De tels exemples, on peut en retrouver aussi dans d’autres villes roumaines. Nombre de ces groupes d’initiative civique sont apparus grâce aux efforts du Centre de ressources pour la participation publique (CERE), une ONG qui s’est proposé d’apprendre aux gens leurs droits citoyens et les moyens de les défendre. Nicoleta Chirita, coordinatrice de projets au centre CERE : « J’ai commencé ce programme en 2009 lorsque de tels groupes d’initiative civique n’existaient pas dans la capitale. Au début de mon travail au centre CERE, mon objectif était d’éveiller l’esprit civique des citoyens et de leur montrer combien important c’était de lutter pour leurs droits, que ce soit un petit parc en face de son domicile ou bien des questions plus sérieuses.

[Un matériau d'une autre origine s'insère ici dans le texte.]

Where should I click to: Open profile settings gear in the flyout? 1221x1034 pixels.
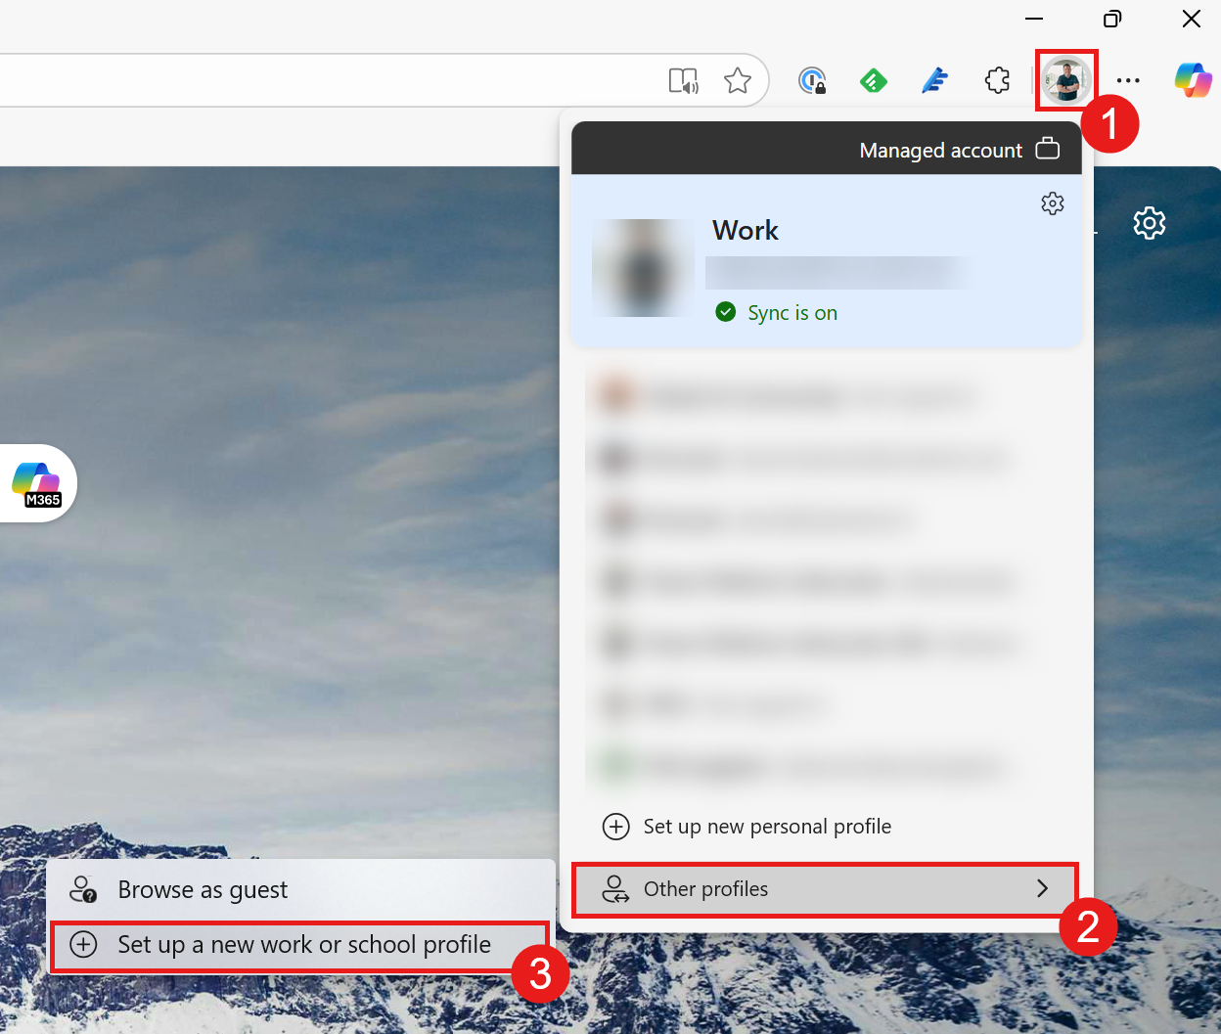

Moi, j’ai commencé dans Lacul Tei, une zone où nombre d’habitants voulaient faire des choses, mais n’étaient pas organisés et ne travaillaient pas en équipe. Nous les avons rassemblés autour de la même table, nous leur avons montré les problèmes auxquels ils se confrontaient et nous les avons guidés dans leurs démarche. »
La mobilisation des gens autour d’un projet public n’a jamais été facile, elle ne l’est toujours pas d’ailleurs, avoue Nicoleta Chirita : « C’est difficile parce que nous nous heurtons souvent au scepticisme, au manque de confiance. Les gens ne font confiance ni à eux mêmes, ni à l’initiative participative, puisque leur voix compte aussi entre les différentes élections. Au moment du vote, les gens pensent qu’ils peuvent réaliser un changement réel, mais pas du tout entre les périodes électorales. Ce fut mon plus grand défi : les convaincre que les autorités locales étaient les élus des citoyens et qu’ils devaient pendre en compte ce que les électeurs disent. Peu à peu, les gens ont commencé à découvrir le pouvoir dont ils disposent s’ils choisissent de s’unir. »
Vu justement que cette année, les initiatives civiques ont été plus actives et plus visibles que jamais, CERE a organisé une Foire des initiatives citoyennes. 200 participants, représentant 14 groupes informels et ONGs y ont participé pour se faire connaître et partager leur expérience. Les ateliers organisés à cette occasion ont appris aux citoyens comment lutter en justice contre la construction illégale d’immeubles.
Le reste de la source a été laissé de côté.